The issue with being a privileged white person using the language of a marginalised group is directly related to power. If you know that you are largely immune to the negative social tags that come with being non-white or working class then you must be aware that using these terms is problematic. You get to use them without anyone doubting your intelligence, your employability or your background. You’re using these words for the clout while ignoring the struggle faced by the groups that started them. You can’t say “wagwan” and exploit this culture while the importance of black lives up is still up for debate. It’s harmful.
The word “gyaldem”, for example, is from Caribbean creole used to refer to a group of girls and has been since incorporated with black communities in the UK through the creation of “mandem”. White middle-class people using these terms, trying to co-opt black culture for clout, is ignorant. Especially when you remain silent when innocent black people are being killed.

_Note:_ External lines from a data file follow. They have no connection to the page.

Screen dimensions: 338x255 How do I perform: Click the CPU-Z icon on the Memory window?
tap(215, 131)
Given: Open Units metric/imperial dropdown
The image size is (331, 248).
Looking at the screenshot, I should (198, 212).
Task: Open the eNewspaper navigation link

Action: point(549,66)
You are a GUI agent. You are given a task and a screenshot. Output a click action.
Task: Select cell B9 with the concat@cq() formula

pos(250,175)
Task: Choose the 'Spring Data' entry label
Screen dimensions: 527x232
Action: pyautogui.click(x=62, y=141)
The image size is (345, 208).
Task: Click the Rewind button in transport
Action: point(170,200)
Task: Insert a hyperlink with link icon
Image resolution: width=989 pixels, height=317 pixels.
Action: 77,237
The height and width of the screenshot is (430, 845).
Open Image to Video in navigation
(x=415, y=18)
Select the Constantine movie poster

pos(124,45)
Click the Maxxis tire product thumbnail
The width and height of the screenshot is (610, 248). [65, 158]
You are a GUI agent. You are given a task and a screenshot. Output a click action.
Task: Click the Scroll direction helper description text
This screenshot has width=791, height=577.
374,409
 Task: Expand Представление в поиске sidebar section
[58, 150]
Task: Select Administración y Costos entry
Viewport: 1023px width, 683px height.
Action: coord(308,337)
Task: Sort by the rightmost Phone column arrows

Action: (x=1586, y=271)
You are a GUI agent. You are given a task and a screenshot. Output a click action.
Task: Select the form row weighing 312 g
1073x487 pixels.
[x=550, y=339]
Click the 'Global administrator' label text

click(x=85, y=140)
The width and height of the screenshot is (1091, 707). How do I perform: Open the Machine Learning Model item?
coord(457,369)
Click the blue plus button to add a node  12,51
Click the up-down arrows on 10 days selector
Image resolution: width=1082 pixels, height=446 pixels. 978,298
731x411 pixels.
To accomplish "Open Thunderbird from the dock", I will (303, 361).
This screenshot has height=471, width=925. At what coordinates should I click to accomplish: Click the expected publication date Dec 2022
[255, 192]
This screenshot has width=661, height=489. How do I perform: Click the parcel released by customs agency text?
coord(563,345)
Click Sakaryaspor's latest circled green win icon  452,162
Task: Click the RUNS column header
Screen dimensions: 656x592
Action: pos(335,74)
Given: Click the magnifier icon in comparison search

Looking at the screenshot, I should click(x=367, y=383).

It’s embarrassing to watch white people use these words
When you speak like this in front of us, it’s really off putting. Surely there are other ways you can talk to Black people without automatically assuming all we can understand is slang words. Just because I can understand what it means doesn’t mean I can’t engage in a conversation without having to use it. It’s reductive and your prejudice is made clear when you do it.
Being from a white, middle-class background you have the utmost amount of white privilege and have likely never had to experience “the struggle” of being a Black person in the UK and having to work a lot harder than Erin from Bath just to get into a Russell Group uni her dad probably already works at. Don’t cherry-pick trendy elements of marginalised communities while also ridiculing them or failing to be aware of their histories and contexts. It’s clear when this is done and it’s tacky.
Co-opting the language of marginalised groups is always problematic because you lack the experiences those words are built on. I feel uncomfortable when I observe wealthy white individuals say “rah” and “wagwan” because it has the impact of reducing a culture to a personality trait.
More often than not, these are the same individuals that question the academic and intellectual competence of the black people they interact with.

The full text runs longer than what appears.